In considering whether the rule contended for has received the assent of the nations, it is pertinent to recall that the states parties to the 1951 Convention have not, despite much international discussion, agreed to revise its terms or extend its scope at any time since 1967. None of the citations in para 24 above is from a legislative instrument. The House was referred to no judicial decision supporting the rule contended for and a number of recent decisions (Sale in the United States, Ibrahim and Khawar in Australia) are inimical to it. Have the states in practice observed such a rule? It seems to me clear that they have not.

    28.  Section 1 of the Immigration (Carriers' Liability) Act 1987 provided that where a person requiring leave to enter the United Kingdom arrived in this country by ship or by aircraft and failed to produce a visa where required, the carrier by sea or air should be liable to pay a penalty of £2000. The visa regime and the imposition of liability on carriers were complementary measures intended to stem the flow of applicants for asylum, as Simon Brown LJ explained in R v Secretary of State for the Home Department, Ex p Hoverspeed [1999] INLR 591, 594-595:

    "What, then, is it which is said to justify placing these burdens, and most notably ICLA, upon carriers? The answer is said to be the imperative needs of immigration control in the face of ever-growing pressures from around the world. This too is deposed to in great detail by the respondent and once again I shall simplify it. In 1986 there was a significant increase in the number of asylum seekers, in particular from the Indian subcontinent and West Africa. In the result the visa requirement was extended to India, Pakistan, Bangladesh, Ghana and Nigeria. ICLA was passed as a necessary adjunct of the visa regime and, more generally, to complement immigration control and facilitate procedures at the port of entry. As the then Home Secretary, Mr Douglas Hurd, made plain at the second reading of the Bill in March 1987, it was intended to 'make it much more difficult for those who want to come to this country, but who have no valid grounds for doing so … It is also intended to stop abuse of asylum procedures by preventing people travelling here without valid documents and then claiming asylum before they can be returned'.

    The logical necessity for carriers' liability to support a visa regime is surely self-evident. Why require visas from certain countries (and in particular those from which most bogus asylum seekers are found to come) unless visa nationals can be prevented from reaching our shores? Their very arrival here otherwise entitles them to apply for asylum and thus defeats the visa regime. Without ICLA there would be little or no disincentive for carriers to bring them."
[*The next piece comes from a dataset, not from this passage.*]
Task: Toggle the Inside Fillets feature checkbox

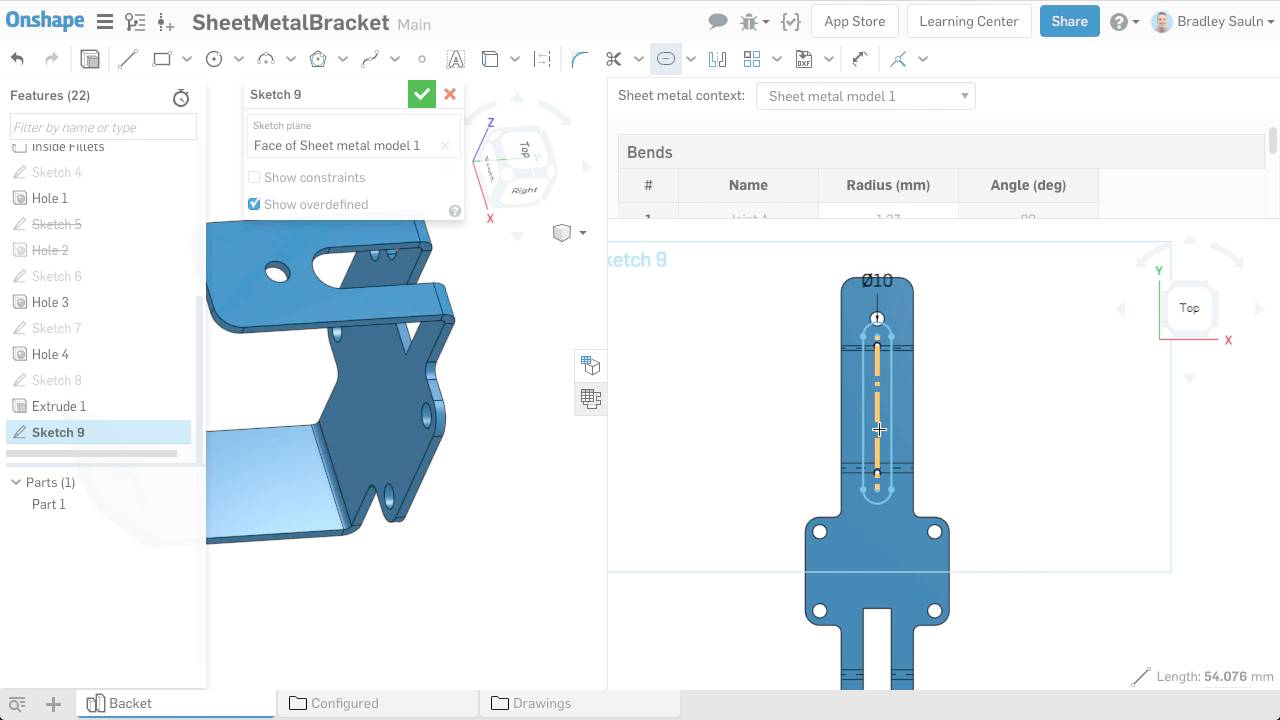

In an article published in 1998 ("United Kingdom: Breaches of Article 31 of the 1951 Refugee Convention" (1998) 10 Int J Refugee Law 205, 209-210), Richard Dunstan, formerly Refugee Officer, Amnesty International United Kingdom, graphically described the practice of some leading countries:

    "There can be little doubt that this pattern of the criminal conviction and imprisonment of would-be asylum-seekers for their use of false travel documents is related to the imposition of financial penalties under 'carrier sanctions' legislation in both the United Kingdom and North America. In recent years, and in common with many other western countries, the United Kingdom, Canada and the United States have imposed visa regimes on nationals of practically all significant refugee-producing countries, in an apparent attempt to reduce the number of would-be asylum-seekers from such countries arriving at their borders. These visa regimes have then been enforced by the imposition of heavy financial penalties on those transport operators bringing passengers lacking a valid visa where one is required. For example, under the Immigration (Carriers' Liability) Act 1987, the United Kingdom authorities impose a financial penalty of £2,000 per passenger brought without either a valid passport or a valid visa where one is required. Introducing this legislation in March 1987, the then Home Secretary, Douglas Hurd, stated that 'the immediate spur to this proposal has been the arrival of over 800 people claiming asylum in the three months up to the end of February 1987'. Between May 1987 and October 1996, fines totalling £97.6 million were imposed on over 440 airlines and shipping companies. The United Kingdom authorities have also provided training, advice and technical support in respect of the detection of false travel documents to airline staff based at various points of embarkation. In September 1996, for example, the Ethiopian News Agency (ENA) reported that the British Ambassador in Addis Ababa had recently donated forgery detection equipment to the Ethiopian Immigration Service; the same ENA report quoted the Ambassador as saying that a number of British immigration officers had spent two weeks in Addis Ababa in October 1995, training both Ethiopian immigration officers and Ethiopian Airline staff in the 'detection of forged documents and British visa and passport requirements'.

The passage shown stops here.